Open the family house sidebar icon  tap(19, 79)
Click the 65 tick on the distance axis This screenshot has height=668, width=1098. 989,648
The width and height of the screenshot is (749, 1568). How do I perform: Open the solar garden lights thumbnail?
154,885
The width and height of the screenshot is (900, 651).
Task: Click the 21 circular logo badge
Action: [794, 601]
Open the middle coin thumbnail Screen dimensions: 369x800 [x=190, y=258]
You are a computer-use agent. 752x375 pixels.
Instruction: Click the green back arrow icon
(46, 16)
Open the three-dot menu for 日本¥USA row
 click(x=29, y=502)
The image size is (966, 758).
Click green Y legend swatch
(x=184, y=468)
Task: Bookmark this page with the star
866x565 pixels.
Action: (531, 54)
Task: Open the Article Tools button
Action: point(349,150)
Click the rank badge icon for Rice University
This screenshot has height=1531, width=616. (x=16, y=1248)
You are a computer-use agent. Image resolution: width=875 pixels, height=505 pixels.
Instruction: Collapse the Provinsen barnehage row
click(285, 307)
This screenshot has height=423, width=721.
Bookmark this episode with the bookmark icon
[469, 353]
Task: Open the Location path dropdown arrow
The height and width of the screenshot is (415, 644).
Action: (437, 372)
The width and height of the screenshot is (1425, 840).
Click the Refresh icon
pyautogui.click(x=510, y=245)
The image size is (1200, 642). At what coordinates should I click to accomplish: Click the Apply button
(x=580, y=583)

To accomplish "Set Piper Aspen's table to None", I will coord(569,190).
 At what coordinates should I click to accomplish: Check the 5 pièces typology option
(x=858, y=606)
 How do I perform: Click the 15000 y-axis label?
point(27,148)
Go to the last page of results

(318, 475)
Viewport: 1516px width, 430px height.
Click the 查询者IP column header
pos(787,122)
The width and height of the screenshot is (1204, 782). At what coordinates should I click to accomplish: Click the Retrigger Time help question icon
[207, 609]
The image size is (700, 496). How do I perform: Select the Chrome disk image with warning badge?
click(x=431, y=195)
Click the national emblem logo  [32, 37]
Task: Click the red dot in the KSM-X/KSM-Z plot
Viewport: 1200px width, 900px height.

● ● ● ● ● ● ●

The problem
Write down exactly the line that contains "Viewport: 1516px width, 430px height." along with all later lines of the material, ending at its final line.

Solution for this problem
Viewport: 1516px width, 430px height.
Click the 查询者IP column header
pos(787,122)
The width and height of the screenshot is (1204, 782). At what coordinates should I click to accomplish: Click the Retrigger Time help question icon
[207, 609]
The image size is (700, 496). How do I perform: Select the Chrome disk image with warning badge?
click(x=431, y=195)
Click the national emblem logo  [32, 37]
Task: Click the red dot in the KSM-X/KSM-Z plot
Viewport: 1200px width, 900px height.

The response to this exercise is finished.